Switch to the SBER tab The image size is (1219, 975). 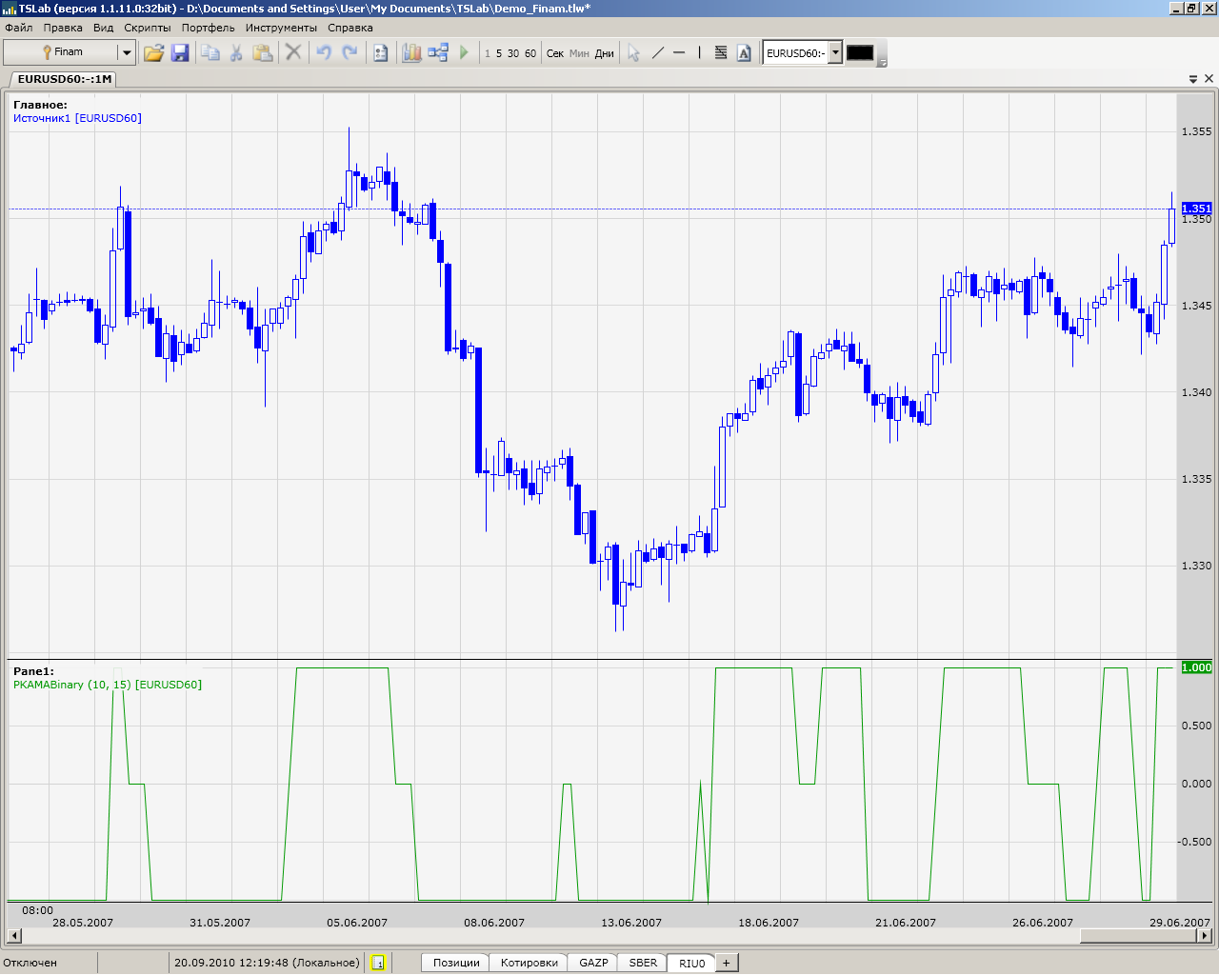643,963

--

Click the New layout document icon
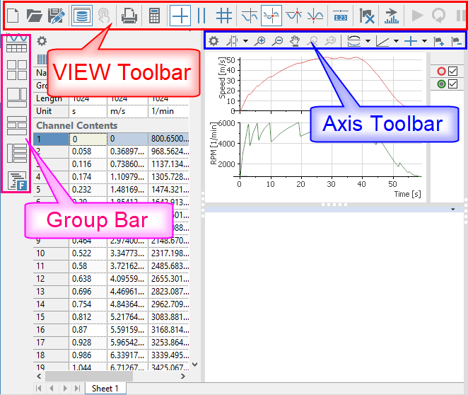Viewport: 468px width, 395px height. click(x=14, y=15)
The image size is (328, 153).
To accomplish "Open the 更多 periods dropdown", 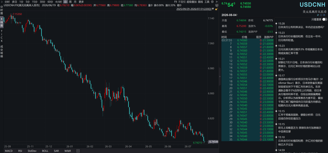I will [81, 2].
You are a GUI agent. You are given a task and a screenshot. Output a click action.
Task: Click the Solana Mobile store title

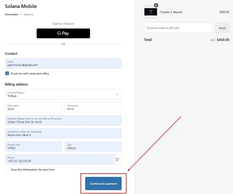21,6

...

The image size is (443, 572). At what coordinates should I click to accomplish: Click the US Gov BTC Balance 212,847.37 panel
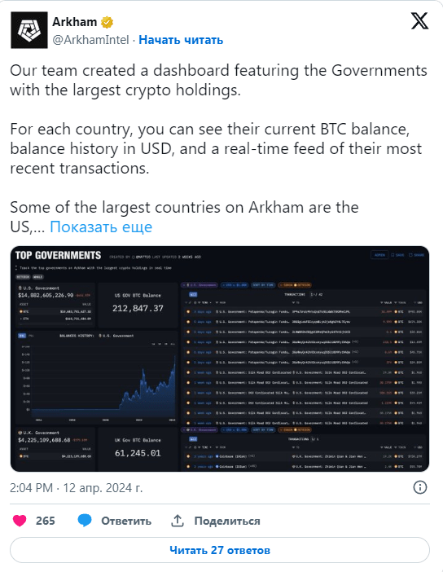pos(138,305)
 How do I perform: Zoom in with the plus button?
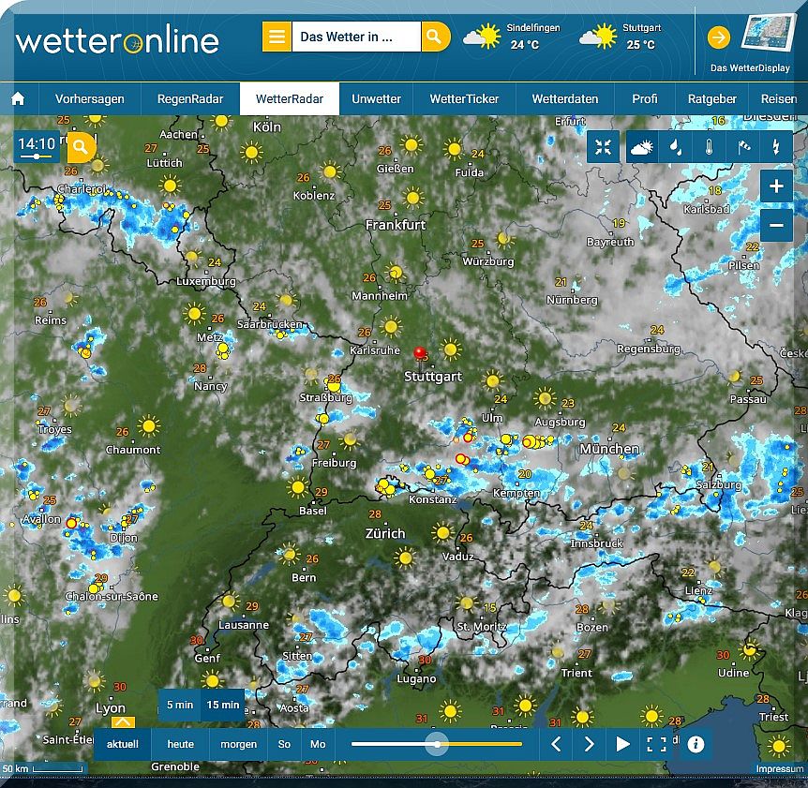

[Objective]
Please transcribe the lines between the one holding "The image size is (443, 572)." and the one holding "How do I perform: Zoom", inclusive, copying the items exactly and leaving out the pictures.

[Correct answer]
The image size is (443, 572). At what coordinates should I click to accomplish: Click the US Gov BTC Balance 212,847.37 panel
pos(138,305)
 How do I perform: Zoom in with the plus button?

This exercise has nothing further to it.